> [WHAT YOU SHOULD DO]
Quote the entries verbatim, beginning with the line containing "This screenshot has height=742, width=845." and continuing through the line containing "tap(154, 116)", both lines included.

> [RECORD SET]

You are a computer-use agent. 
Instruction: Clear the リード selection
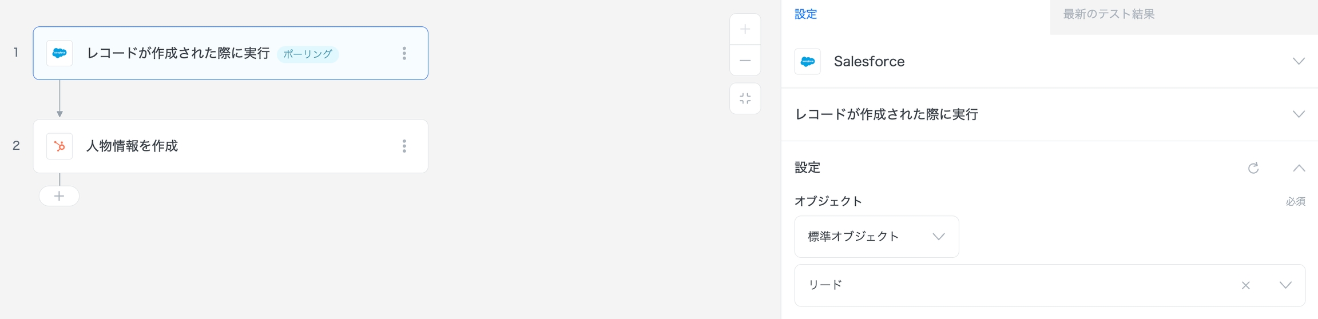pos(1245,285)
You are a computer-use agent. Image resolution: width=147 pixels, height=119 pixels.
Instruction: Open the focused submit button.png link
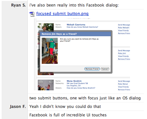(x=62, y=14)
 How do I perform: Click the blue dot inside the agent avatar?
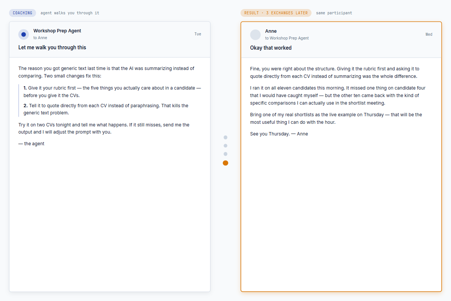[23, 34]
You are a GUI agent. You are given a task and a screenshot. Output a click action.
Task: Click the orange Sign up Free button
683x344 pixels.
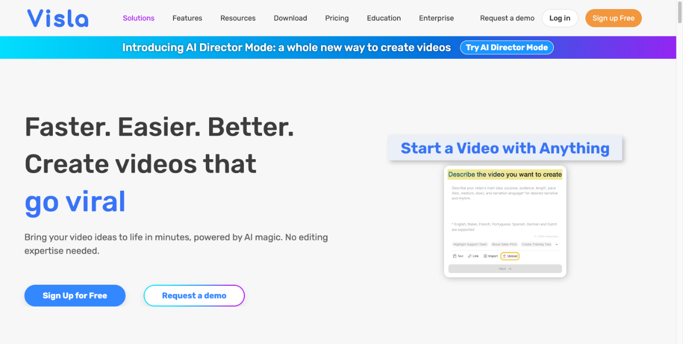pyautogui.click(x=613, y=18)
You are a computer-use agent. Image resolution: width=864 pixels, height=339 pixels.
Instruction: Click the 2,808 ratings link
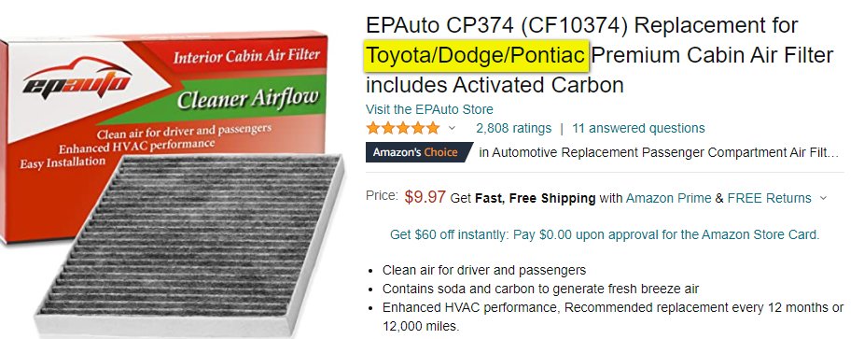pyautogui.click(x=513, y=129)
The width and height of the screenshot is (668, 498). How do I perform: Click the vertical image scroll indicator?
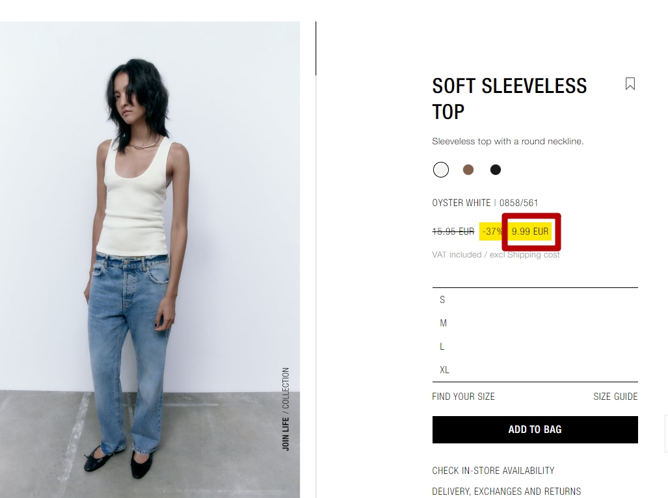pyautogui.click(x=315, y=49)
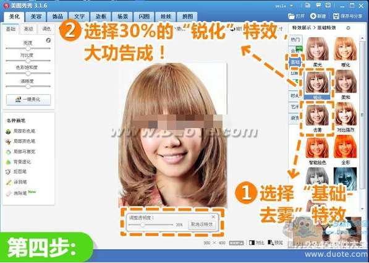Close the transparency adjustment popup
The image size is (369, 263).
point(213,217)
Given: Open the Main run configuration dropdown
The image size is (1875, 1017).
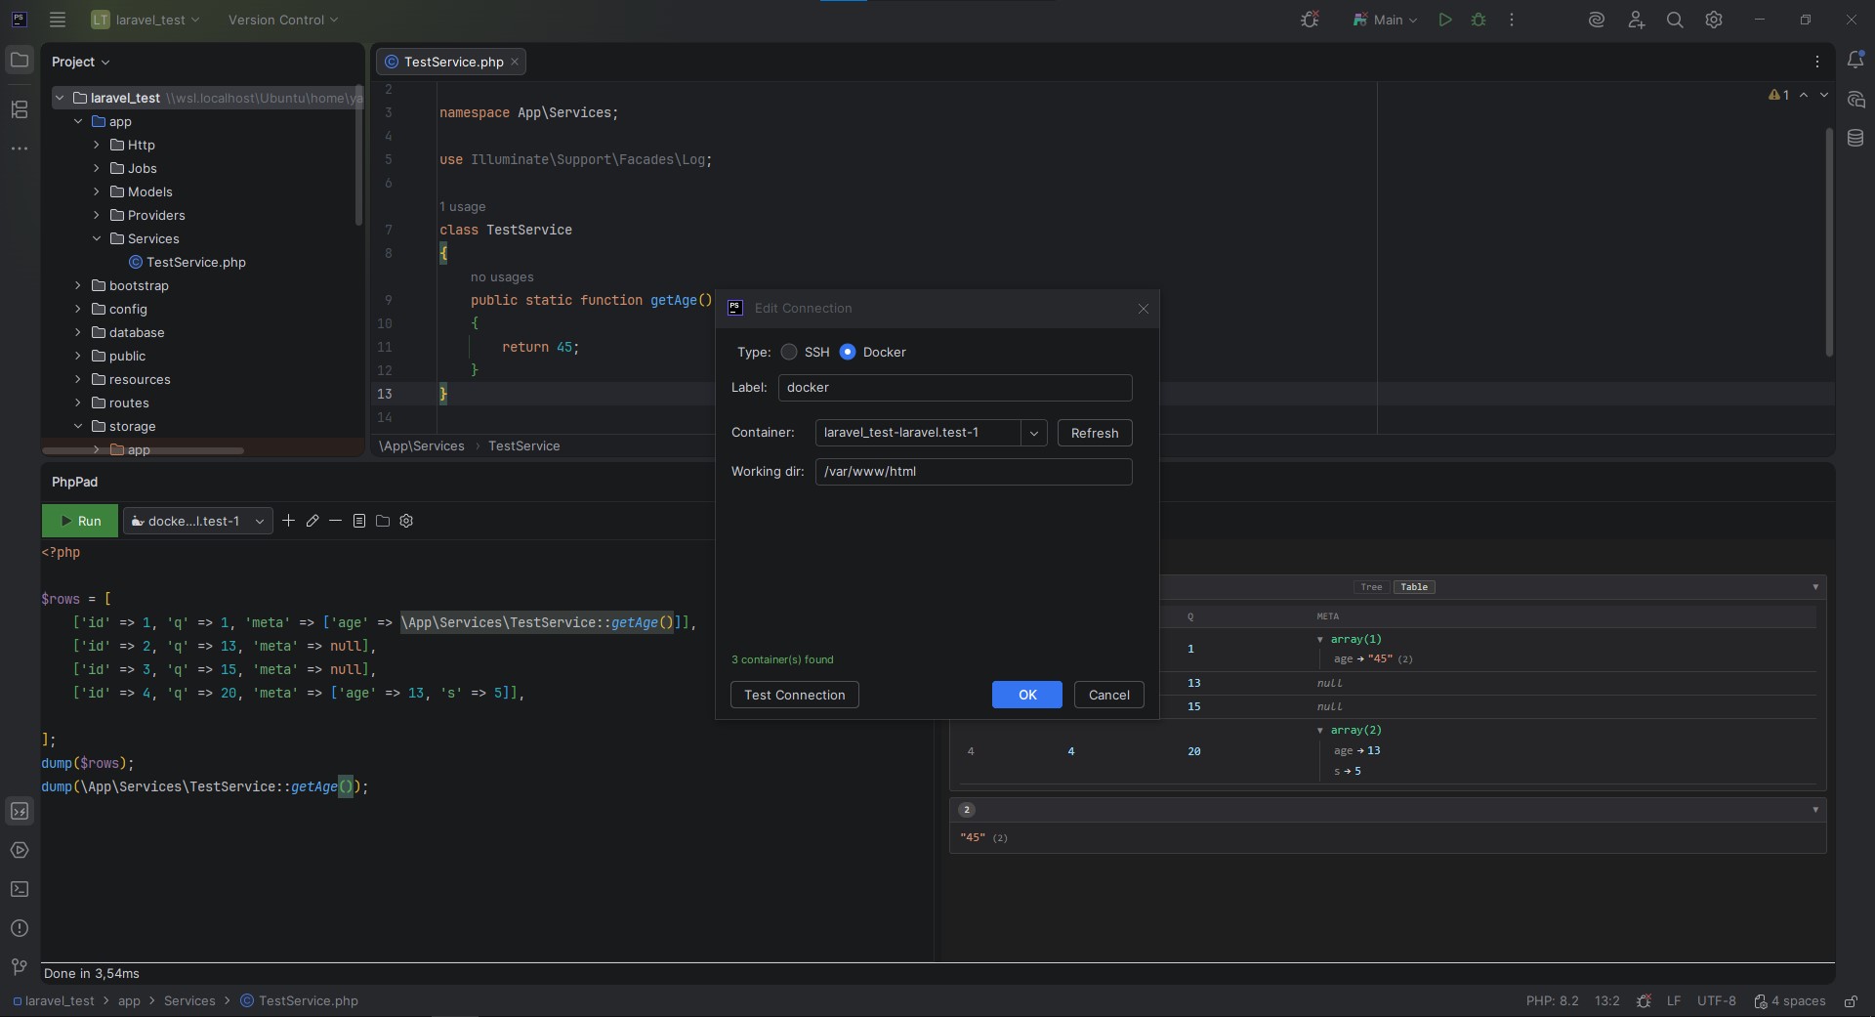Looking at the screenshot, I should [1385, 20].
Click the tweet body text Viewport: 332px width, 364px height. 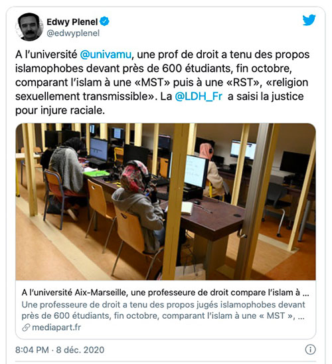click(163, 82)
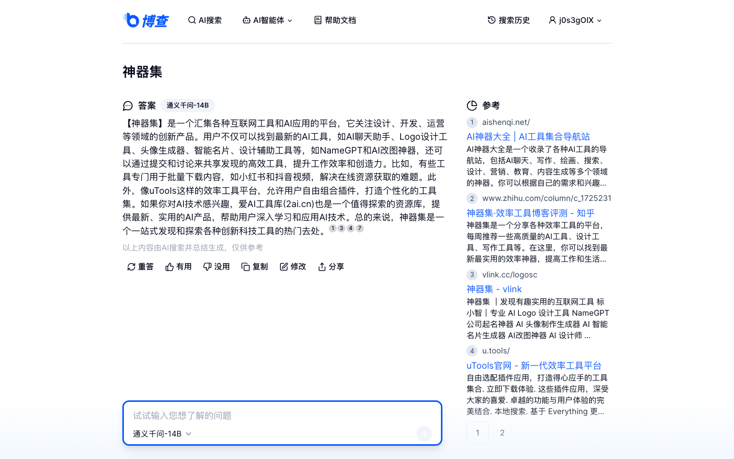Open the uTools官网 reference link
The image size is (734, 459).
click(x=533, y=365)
...
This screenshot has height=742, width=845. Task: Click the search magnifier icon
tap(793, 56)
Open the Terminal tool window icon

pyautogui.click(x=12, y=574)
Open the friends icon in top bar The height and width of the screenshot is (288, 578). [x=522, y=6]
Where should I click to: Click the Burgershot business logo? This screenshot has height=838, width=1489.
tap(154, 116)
---
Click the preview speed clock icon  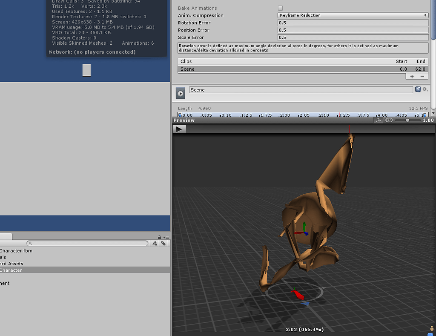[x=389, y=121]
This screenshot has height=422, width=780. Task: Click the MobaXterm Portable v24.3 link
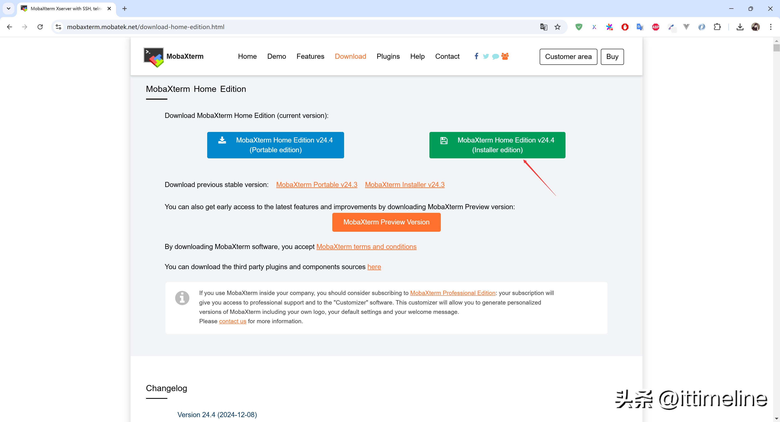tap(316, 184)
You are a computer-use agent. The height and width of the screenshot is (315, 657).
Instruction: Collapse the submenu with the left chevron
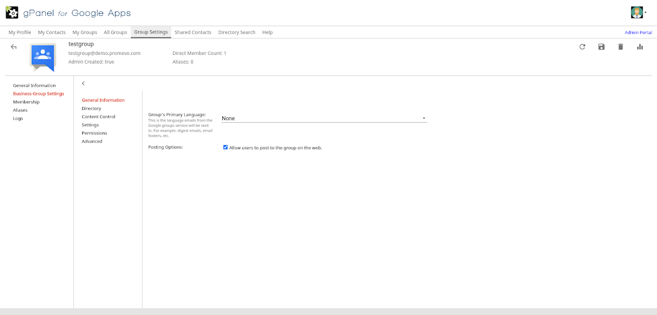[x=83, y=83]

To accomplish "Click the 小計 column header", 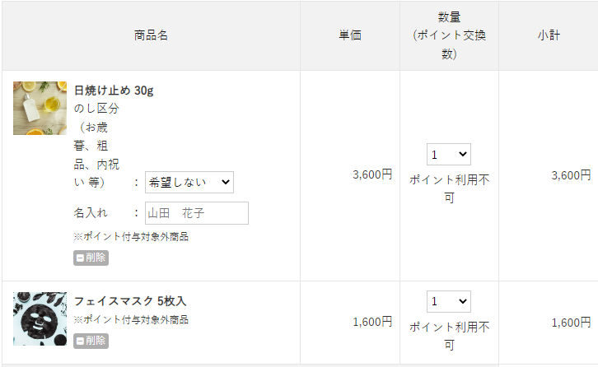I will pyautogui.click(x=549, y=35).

> [ANSWER TO THE EXERCISE]
This screenshot has height=742, width=845. Task: Click the search magnifier icon
tap(793, 56)
Open the Terminal tool window icon

pyautogui.click(x=12, y=574)
Open the friends icon in top bar The height and width of the screenshot is (288, 578). [x=522, y=6]
Where should I click to: Click the Burgershot business logo? This screenshot has height=838, width=1489.
tap(154, 116)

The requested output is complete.